**OBJECTIVE:** Please reproduce all of the following records word for word.

**GIVEN DATA:**

============

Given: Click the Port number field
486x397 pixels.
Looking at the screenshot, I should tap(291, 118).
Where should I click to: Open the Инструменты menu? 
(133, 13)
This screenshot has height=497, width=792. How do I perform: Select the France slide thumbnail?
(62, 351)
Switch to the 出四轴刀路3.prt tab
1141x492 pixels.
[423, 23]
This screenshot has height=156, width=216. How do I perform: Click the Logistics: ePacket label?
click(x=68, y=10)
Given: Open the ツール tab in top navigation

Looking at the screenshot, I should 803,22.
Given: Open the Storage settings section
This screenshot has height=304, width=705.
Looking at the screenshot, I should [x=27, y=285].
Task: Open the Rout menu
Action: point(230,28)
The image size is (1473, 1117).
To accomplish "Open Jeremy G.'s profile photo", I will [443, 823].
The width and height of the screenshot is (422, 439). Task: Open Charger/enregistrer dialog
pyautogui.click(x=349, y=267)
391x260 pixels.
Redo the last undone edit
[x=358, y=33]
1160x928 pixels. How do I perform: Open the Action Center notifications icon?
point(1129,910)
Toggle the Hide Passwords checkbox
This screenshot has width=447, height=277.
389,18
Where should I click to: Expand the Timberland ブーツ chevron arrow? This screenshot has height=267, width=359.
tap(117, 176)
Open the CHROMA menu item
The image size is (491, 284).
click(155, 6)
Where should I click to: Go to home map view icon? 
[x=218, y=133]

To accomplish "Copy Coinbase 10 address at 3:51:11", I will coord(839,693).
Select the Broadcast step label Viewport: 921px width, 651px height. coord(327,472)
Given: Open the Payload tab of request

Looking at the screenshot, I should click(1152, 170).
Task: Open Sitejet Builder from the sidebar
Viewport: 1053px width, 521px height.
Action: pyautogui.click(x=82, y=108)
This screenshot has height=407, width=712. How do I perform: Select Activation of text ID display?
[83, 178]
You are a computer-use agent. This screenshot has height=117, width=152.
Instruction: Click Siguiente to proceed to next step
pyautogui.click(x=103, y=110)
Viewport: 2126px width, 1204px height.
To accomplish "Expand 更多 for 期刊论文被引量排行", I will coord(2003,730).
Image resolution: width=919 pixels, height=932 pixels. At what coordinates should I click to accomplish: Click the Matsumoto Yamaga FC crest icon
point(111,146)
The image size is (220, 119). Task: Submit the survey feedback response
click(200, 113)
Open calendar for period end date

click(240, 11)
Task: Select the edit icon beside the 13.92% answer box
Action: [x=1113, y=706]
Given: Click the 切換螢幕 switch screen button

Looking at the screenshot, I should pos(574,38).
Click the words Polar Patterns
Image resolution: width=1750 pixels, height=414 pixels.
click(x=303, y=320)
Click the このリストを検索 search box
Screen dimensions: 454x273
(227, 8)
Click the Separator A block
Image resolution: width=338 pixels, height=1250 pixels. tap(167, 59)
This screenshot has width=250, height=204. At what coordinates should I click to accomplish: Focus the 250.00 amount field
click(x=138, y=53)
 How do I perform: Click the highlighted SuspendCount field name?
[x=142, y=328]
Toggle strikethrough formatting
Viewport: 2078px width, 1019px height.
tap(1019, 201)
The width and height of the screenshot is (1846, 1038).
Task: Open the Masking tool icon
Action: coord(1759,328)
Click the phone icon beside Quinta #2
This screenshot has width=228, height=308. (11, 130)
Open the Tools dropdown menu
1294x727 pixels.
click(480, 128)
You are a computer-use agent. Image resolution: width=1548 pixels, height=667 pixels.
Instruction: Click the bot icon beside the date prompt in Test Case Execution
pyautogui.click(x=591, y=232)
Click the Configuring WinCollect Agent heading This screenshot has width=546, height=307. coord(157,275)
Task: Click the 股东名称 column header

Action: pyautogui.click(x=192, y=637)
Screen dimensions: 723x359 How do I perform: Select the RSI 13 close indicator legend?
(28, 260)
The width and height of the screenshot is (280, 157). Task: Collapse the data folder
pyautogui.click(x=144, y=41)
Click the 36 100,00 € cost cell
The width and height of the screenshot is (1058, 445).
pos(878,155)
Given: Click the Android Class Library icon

============

**TASK RESPONSE:**
Given: Click the Port number field
486x397 pixels.
Looking at the screenshot, I should tap(291, 118).
Where should I click to: Open the Инструменты menu? 
(133, 13)
This screenshot has height=497, width=792. How do I perform: Select the France slide thumbnail?
(62, 351)
Switch to the 出四轴刀路3.prt tab
1141x492 pixels.
[423, 23]
This screenshot has height=156, width=216. How do I perform: Click the Logistics: ePacket label?
click(x=68, y=10)
Given: Open the ツール tab in top navigation

Looking at the screenshot, I should 803,22.
Given: Open the Storage settings section
This screenshot has height=304, width=705.
Looking at the screenshot, I should [x=27, y=285].
Task: Open the Rout menu
Action: point(230,28)
The image size is (1473, 1117).
To accomplish "Open Jeremy G.'s profile photo", I will [443, 823].
The width and height of the screenshot is (422, 439). Task: Open Charger/enregistrer dialog
pyautogui.click(x=349, y=267)
391x260 pixels.
Redo the last undone edit
[x=358, y=33]
1160x928 pixels. How do I perform: Open the Action Center notifications icon?
point(1129,910)
Toggle the Hide Passwords checkbox
This screenshot has width=447, height=277.
389,18
Where should I click to: Expand the Timberland ブーツ chevron arrow? This screenshot has height=267, width=359.
tap(117, 176)
Open the CHROMA menu item
The image size is (491, 284).
click(155, 6)
Where should I click to: Go to home map view icon? 
[x=218, y=133]

To accomplish "Copy Coinbase 10 address at 3:51:11", I will coord(839,693).
Select the Broadcast step label Viewport: 921px width, 651px height. coord(327,472)
Given: Open the Payload tab of request

Looking at the screenshot, I should click(1152, 170).
Task: Open Sitejet Builder from the sidebar
Viewport: 1053px width, 521px height.
Action: pyautogui.click(x=82, y=108)
This screenshot has height=407, width=712. How do I perform: Select Activation of text ID display?
[83, 178]
You are a computer-use agent. This screenshot has height=117, width=152.
Instruction: Click Siguiente to proceed to next step
pyautogui.click(x=103, y=110)
Viewport: 2126px width, 1204px height.
To accomplish "Expand 更多 for 期刊论文被引量排行", I will coord(2003,730).
Image resolution: width=919 pixels, height=932 pixels. At what coordinates should I click to accomplish: Click the Matsumoto Yamaga FC crest icon
point(111,146)
The image size is (220, 119). Task: Submit the survey feedback response
click(200, 113)
Open calendar for period end date

click(240, 11)
Task: Select the edit icon beside the 13.92% answer box
Action: [x=1113, y=706]
Given: Click the 切換螢幕 switch screen button

Looking at the screenshot, I should pos(574,38).
Click the words Polar Patterns
Image resolution: width=1750 pixels, height=414 pixels.
click(x=303, y=320)
Click the このリストを検索 search box
Screen dimensions: 454x273
(227, 8)
Click the Separator A block
Image resolution: width=338 pixels, height=1250 pixels. tap(167, 59)
This screenshot has width=250, height=204. At what coordinates should I click to accomplish: Focus the 250.00 amount field
click(x=138, y=53)
 How do I perform: Click the highlighted SuspendCount field name?
[x=142, y=328]
Toggle strikethrough formatting
Viewport: 2078px width, 1019px height.
tap(1019, 201)
The width and height of the screenshot is (1846, 1038).
Task: Open the Masking tool icon
Action: coord(1759,328)
Click the phone icon beside Quinta #2
This screenshot has width=228, height=308. (11, 130)
Open the Tools dropdown menu
1294x727 pixels.
click(480, 128)
You are a computer-use agent. Image resolution: width=1548 pixels, height=667 pixels.
Instruction: Click the bot icon beside the date prompt in Test Case Execution
pyautogui.click(x=591, y=232)
Click the Configuring WinCollect Agent heading This screenshot has width=546, height=307. coord(157,275)
Task: Click the 股东名称 column header

Action: pyautogui.click(x=192, y=637)
Screen dimensions: 723x359 How do I perform: Select the RSI 13 close indicator legend?
(28, 260)
The width and height of the screenshot is (280, 157). Task: Collapse the data folder
pyautogui.click(x=144, y=41)
Click the 36 100,00 € cost cell
The width and height of the screenshot is (1058, 445).
pos(878,155)
Given: Click the Android Class Library icon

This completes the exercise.